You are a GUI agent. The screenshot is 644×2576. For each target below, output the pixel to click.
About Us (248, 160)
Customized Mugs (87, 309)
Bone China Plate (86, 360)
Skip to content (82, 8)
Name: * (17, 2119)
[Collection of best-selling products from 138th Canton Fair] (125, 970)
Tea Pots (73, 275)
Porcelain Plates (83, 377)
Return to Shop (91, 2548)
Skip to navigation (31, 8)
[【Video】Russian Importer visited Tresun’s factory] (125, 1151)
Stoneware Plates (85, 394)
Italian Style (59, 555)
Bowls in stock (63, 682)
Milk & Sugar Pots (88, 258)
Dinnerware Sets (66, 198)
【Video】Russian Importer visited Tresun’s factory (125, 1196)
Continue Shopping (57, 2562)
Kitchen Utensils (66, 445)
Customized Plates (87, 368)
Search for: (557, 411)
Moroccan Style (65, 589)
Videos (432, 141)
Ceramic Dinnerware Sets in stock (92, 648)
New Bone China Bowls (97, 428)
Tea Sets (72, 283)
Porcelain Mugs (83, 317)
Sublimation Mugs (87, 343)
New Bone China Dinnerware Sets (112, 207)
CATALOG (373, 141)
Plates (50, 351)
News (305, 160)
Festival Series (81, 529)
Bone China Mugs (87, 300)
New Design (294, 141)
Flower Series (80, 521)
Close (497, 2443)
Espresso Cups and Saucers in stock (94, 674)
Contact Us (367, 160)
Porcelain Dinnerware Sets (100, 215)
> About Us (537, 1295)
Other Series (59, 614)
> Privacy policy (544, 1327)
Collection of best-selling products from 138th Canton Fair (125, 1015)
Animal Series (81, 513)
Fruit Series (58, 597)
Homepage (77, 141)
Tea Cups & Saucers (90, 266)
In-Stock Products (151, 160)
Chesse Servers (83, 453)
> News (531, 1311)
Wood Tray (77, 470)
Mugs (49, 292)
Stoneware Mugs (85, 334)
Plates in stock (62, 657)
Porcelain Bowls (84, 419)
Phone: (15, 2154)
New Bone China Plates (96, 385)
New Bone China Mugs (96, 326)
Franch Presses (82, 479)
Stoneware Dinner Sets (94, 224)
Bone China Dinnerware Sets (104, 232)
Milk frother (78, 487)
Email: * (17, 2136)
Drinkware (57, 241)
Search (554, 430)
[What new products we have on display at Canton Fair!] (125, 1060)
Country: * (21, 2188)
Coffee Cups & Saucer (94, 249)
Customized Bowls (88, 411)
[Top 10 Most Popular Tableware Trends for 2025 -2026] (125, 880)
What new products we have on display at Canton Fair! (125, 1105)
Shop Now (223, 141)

·····

*WHAT YOU SHOULD DO*. Only output the lines from the one with "Mugs (49, 292)" through the end of the entries above, exactly as they are.

*ANSWER TO THE EXERCISE*.
Mugs (49, 292)
Stoneware Mugs (85, 334)
Plates in stock (62, 657)
Porcelain Bowls (84, 419)
Phone: (15, 2154)
New Bone China Plates (96, 385)
New Bone China Mugs (96, 326)
Franch Presses (82, 479)
Stoneware Dinner Sets (94, 224)
Bone China Dinnerware Sets (104, 232)
Milk frother (78, 487)
Email: * (17, 2136)
Drinkware (57, 241)
Search (554, 430)
[What new products we have on display at Canton Fair!] (125, 1060)
Country: * (21, 2188)
Coffee Cups & Saucer (94, 249)
Customized Bowls (88, 411)
[Top 10 Most Popular Tableware Trends for 2025 -2026] (125, 880)
What new products we have on display at Canton Fair! (125, 1105)
Shop Now (223, 141)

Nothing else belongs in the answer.